In a thread about the case, former Alabama prosecutor Joyce Vance commented, "Even after Callais, a 3-judge panel (2 Trump appointees) enjoins Alabama from using 'new' maps for the midterm election because of evidence of racial discrimination. Writing in dissent from SCOTUS’ decision to speed Milligan, the Alabama gerrymandering case, into effect after Callais, Justice Sotomayor invited the panel to do exactly this."

“Alabama cannot use Callais to legitimize its pre-Callais decision to double down on the discriminatory vote dilution that we and the Supreme Court found,” the court ruled. “And it cannot use Callais to legitimize the series of specific and unusual decisions it made to entrench that dilution. If such retroactive validation strategies were available, States would be encouraged to govern themselves according to what they think federal law ought to be, not what it is.”

"This decision finds AL's 2023 map was intentionally racially discriminatory even after Callais, but the injunction expires when AL passes new districts, which is already in the works," explained New Mexico lawyer Owen Barcala.

Further, he explained, "Probably won't get decisions like this in the future because the legislators in 2022 didn't know they could just explain everything away as a partisan gerrymander. Here they expressly said they weren't trying to do a partisan gerrymander."

"Whoa! Everyone had assumed Alabama would get to go back to its old congressional map after Callais. But the lower court that originally struck down that map says, not so fast," characterized VotebeatUS managing editor Nathaniel Rakich.

"I anticipate that Alabama will appeal soon. The Supreme Court oversees the appeal and will oversee the stay motion. Given their recent work on this, I am inclined to think they grant (but never know with them)," said conservative Eric Wess.

"Darkly funny how the Supreme Court keeps telling Republicans, 'Here is the approved list of ways to disenfranchise black voters, ' and Republicans are so greedy they keep failing to pass through the extremely wide loophole the court carved out for them in the VRA," one person quipped.

Another commented, "'I wasn’t trying to knock down that building,' says Guy Who Rented A Bulldozer And Used It To Repeatedly Ram The Building."

In 2023, three federal judges in the Allen v.
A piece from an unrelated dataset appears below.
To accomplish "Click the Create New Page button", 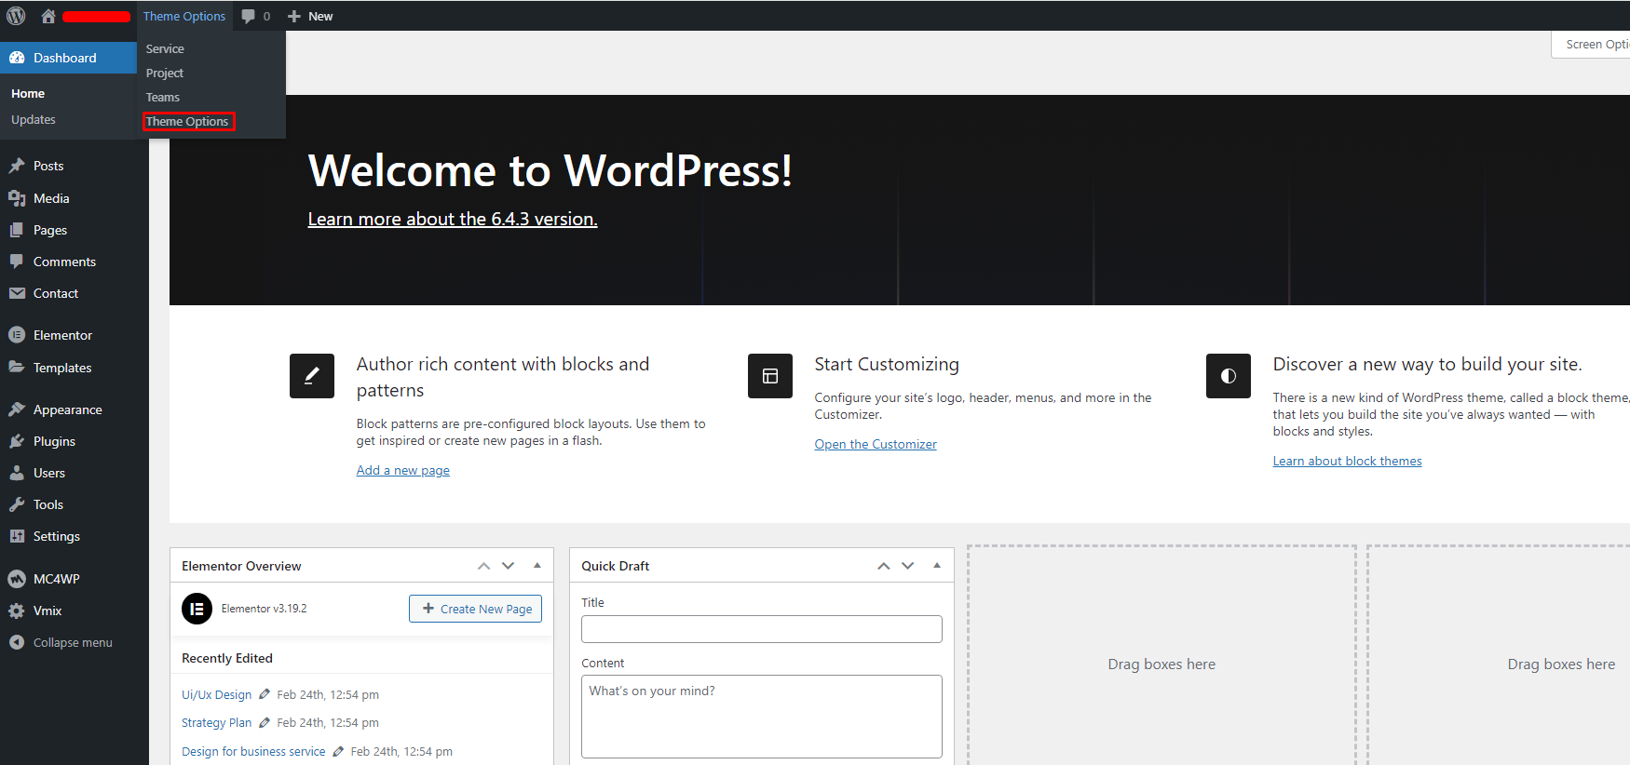I will 475,609.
Milligan case struck down the maps, saying that they had blatantly discriminated against Black voters, Democracy Docket recalled.
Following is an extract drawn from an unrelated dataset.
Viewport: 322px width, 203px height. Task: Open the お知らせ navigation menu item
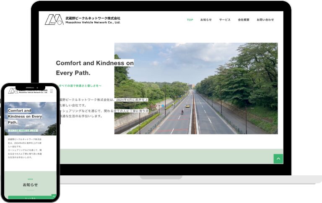click(x=206, y=20)
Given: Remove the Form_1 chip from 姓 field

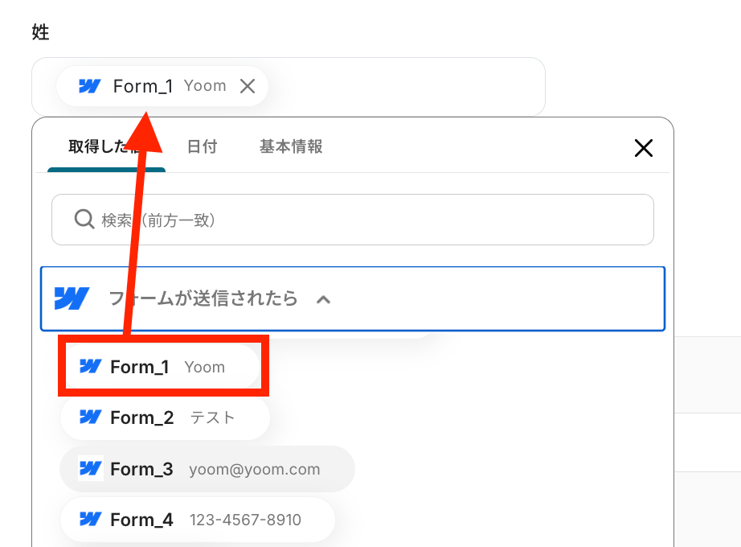Looking at the screenshot, I should [248, 86].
“Try as we might, we cannot understand the 2023 Plan as anything other than an intentional effort to dilute Black Alabamians’ voting strength and evade the unambiguous requirements of court orders standing in the way,” the judges wrote. “After we and the Supreme Court ruled that the 2021 Plan, with only one majority-Black district, likely had the unlawful discriminatory effect of diluting Black Alabamians’ votes, the Legislature deliberately enacted another Plan that it concedes lacks the second Black-opportunity district we said was required. This amounted to intentional racial discrimination in violation of the Fourteenth Amendment’s Equal Protection guarantee.”